# START OF RAW RECORDS

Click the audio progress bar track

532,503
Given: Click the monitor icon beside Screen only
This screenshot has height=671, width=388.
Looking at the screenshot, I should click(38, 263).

# END OF RAW RECORDS

THE EXERCISE: Switch "monitor icon" to "display icon" throughout the listing and give it again, leaving everything else unchanged.

EXERCISE ANSWER:
Click the audio progress bar track

532,503
Given: Click the display icon beside Screen only
This screenshot has height=671, width=388.
Looking at the screenshot, I should click(38, 263).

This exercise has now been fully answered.